Mondelēz sees decline in volume sales for Europe, but says end of customer disruption in sight

High commodity prices are high on the agenda. American multinational Mondelēz has felt this keenly, particularly in the impact it has had on customer disruption in Europe, where they have faced tough negotiations with retailers over prices.

In its newly released Q1 results, volume sales for Europe are still down. But the company says the end is in sight for negotiations. 

Success in Europe?

Growth for Mondelēz’s Europe sales was up 4.4%. While this growth was positive, it relied on price, and was significantly offset by a decline in volume/mix.

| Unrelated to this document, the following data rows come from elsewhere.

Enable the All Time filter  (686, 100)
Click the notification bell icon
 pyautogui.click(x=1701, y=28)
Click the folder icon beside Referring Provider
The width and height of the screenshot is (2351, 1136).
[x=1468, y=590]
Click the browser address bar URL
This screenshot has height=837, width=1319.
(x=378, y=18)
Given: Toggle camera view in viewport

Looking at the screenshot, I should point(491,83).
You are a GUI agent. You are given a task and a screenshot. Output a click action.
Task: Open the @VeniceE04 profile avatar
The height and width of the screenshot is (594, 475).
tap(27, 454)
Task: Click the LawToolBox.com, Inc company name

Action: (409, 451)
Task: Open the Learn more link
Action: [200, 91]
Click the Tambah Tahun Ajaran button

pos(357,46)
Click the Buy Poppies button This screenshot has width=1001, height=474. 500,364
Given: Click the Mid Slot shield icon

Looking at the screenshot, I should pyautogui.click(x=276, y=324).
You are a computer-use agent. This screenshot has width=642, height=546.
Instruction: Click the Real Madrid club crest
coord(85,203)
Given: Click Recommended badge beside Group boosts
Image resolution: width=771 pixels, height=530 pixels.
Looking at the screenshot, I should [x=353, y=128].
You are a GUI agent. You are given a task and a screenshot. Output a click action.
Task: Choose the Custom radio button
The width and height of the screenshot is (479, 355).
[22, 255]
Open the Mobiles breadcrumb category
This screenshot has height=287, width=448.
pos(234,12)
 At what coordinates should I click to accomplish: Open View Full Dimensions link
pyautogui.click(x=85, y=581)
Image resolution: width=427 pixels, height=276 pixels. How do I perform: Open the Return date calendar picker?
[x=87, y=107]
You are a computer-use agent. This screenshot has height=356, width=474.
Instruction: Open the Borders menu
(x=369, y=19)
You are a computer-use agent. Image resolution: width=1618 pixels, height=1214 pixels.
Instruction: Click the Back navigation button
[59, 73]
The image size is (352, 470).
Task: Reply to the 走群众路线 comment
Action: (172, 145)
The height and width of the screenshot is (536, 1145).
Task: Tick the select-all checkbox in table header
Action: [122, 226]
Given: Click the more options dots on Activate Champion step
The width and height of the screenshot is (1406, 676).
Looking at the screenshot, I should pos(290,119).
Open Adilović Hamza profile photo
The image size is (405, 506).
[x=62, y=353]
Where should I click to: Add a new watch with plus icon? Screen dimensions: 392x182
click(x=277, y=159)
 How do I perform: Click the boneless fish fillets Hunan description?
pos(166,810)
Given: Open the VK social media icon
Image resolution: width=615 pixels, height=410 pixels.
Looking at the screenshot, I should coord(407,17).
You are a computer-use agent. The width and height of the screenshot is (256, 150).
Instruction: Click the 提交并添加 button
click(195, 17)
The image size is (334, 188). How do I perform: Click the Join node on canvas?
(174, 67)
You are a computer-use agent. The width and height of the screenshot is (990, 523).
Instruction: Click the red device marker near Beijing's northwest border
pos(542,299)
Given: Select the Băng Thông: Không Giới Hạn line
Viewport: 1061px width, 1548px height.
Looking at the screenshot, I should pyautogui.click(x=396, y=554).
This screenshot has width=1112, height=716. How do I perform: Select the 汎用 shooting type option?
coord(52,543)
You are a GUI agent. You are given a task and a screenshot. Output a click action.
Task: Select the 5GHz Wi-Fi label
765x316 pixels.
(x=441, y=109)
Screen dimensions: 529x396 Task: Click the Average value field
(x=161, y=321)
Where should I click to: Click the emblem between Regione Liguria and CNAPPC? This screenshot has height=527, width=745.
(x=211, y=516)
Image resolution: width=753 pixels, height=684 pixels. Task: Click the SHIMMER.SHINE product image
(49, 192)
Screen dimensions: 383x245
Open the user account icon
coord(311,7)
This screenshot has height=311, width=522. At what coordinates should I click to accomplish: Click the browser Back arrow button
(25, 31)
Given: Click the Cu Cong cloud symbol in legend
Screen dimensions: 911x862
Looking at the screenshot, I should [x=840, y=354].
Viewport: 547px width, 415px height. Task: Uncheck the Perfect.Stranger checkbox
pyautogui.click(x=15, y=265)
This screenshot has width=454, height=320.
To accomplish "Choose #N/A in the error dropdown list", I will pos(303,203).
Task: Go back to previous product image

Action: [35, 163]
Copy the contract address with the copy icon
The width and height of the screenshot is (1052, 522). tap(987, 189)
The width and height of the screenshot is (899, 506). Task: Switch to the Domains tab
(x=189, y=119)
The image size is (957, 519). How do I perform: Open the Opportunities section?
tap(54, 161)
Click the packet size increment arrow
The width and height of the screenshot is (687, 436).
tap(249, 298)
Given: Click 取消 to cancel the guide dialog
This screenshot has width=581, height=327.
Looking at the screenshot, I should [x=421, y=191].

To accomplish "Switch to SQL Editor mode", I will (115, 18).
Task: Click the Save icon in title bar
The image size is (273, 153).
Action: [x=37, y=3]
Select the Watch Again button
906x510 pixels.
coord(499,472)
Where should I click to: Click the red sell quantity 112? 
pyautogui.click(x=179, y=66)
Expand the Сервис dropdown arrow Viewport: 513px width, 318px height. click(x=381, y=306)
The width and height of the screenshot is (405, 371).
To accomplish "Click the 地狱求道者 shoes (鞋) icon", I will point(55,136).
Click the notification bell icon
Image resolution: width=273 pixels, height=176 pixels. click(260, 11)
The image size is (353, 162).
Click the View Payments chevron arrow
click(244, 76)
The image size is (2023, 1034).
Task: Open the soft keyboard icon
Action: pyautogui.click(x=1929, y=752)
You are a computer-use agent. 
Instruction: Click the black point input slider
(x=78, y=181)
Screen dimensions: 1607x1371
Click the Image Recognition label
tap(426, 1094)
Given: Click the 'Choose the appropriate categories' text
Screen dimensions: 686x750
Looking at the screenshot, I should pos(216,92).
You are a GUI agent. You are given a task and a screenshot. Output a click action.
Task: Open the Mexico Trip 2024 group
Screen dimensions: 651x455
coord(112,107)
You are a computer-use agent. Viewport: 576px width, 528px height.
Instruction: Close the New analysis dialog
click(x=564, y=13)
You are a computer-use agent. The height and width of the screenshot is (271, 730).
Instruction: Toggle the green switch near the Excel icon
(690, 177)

In terms of volume/mix, Mondelēz has seen significant decline in almost all markets, with a contraction of -3.5% in Europe (the only segment that bucks the trend is emerging markets, which saw a volume growth of 0.1% and was largely successful for Mondelēz across the board).

Since 2022, Mondelēz have experienced customer disruption​ in Europe, with disagreements over pricing slowing down negotiations between the multinational and European retailers. One of the reasons for the low volume growth, suggested Mondelēz CFO Luca Zaramella in an earnings call, is this customer disruption in the European market.

Despite this, however, core categories including chocolates, biscuits and baked snacks are ‘still demonstrating relatively more resilience and lower elasticity than the broader food universe,’ said CEO Dirk Van De Put, and this is particularly true for these categories in Europe where consumer confidence is improving.  

“While volume growth has slowed, the Chocolate and Biscuit categories are holding better than the broader FMCG landscape and we’re hearing increased optimism about the go-forward economic outlook.”